Stored data entries
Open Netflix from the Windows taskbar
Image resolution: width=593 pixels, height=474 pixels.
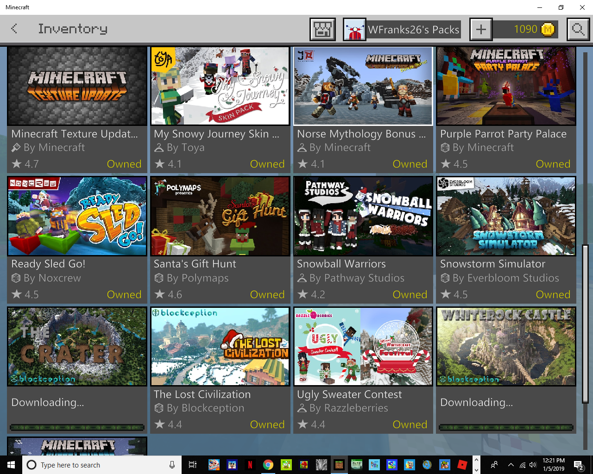click(x=250, y=465)
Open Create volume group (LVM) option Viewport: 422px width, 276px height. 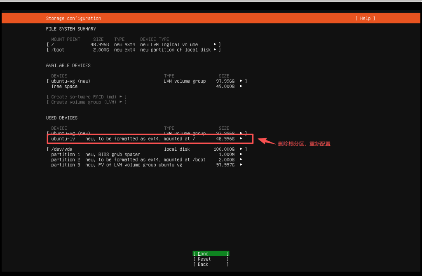[86, 102]
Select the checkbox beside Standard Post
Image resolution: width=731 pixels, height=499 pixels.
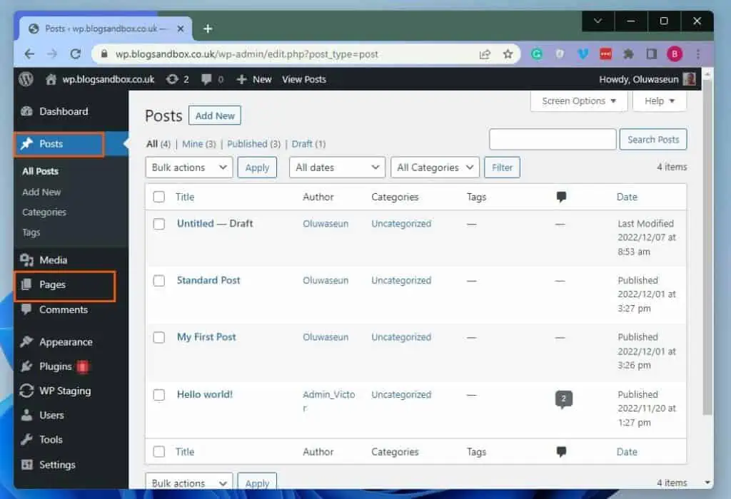(158, 281)
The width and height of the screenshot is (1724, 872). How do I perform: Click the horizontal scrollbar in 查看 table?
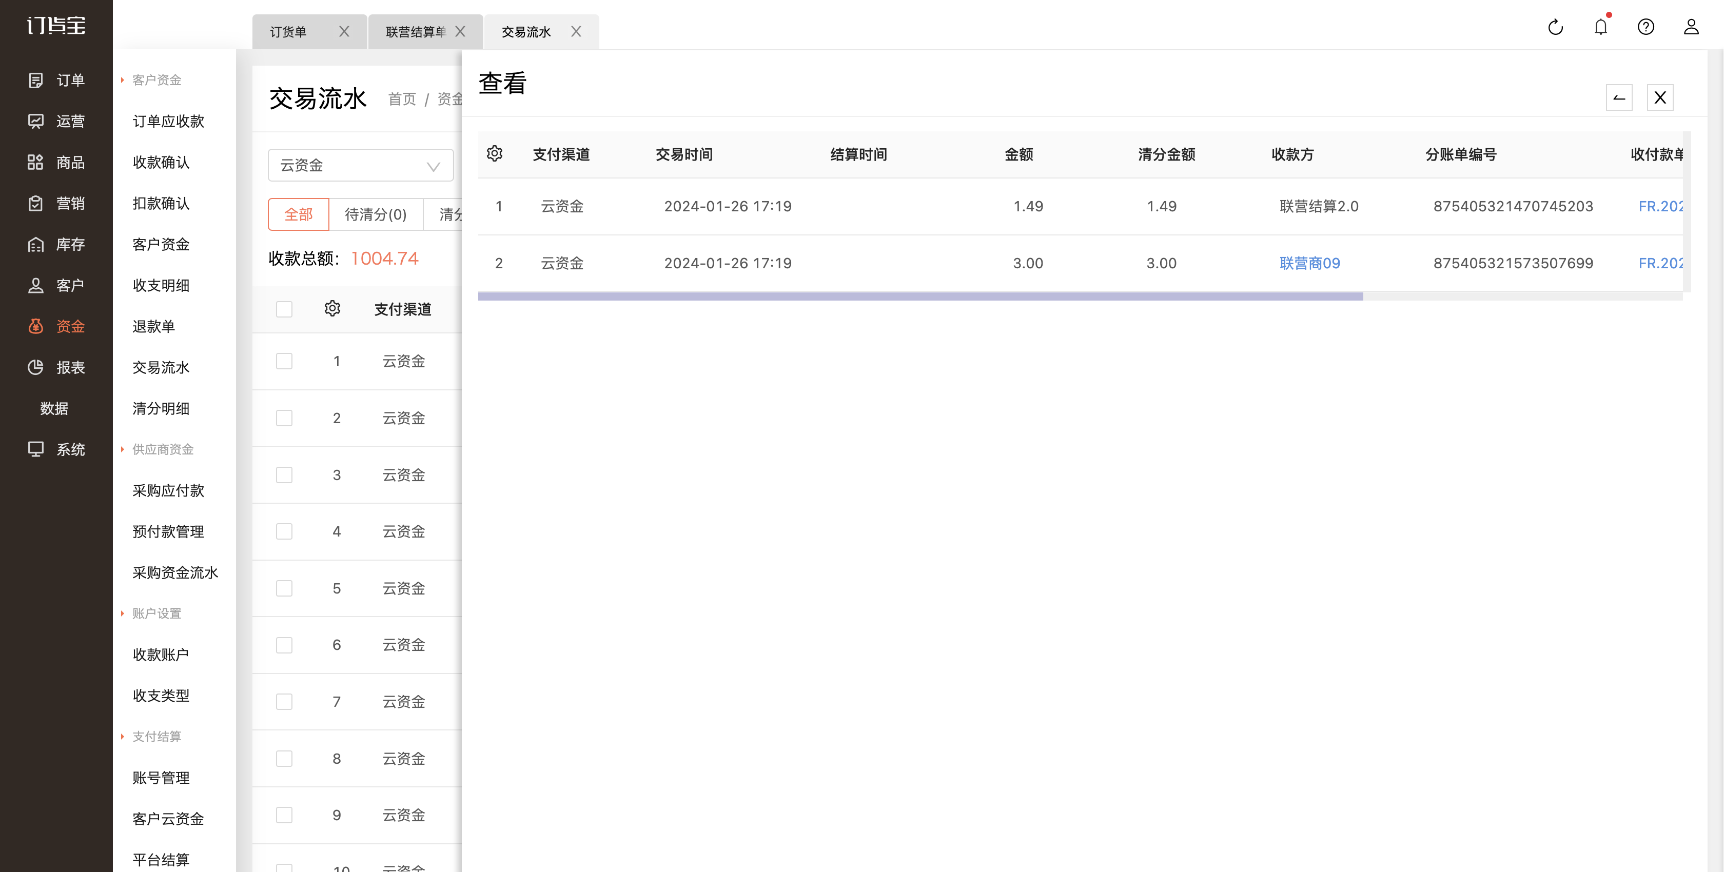tap(920, 296)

### YOUR ASSIGNMENT
From the line that contains "Image resolution: width=731" to the final line of the entries, reproduce every line exactly, both ends included. Leave out all pictures.

### SOLUTION FOR THIS TASK
Image resolution: width=731 pixels, height=499 pixels.
(158, 281)
The width and height of the screenshot is (1724, 872). How do I perform: Click the horizontal scrollbar in 查看 table?
tap(920, 296)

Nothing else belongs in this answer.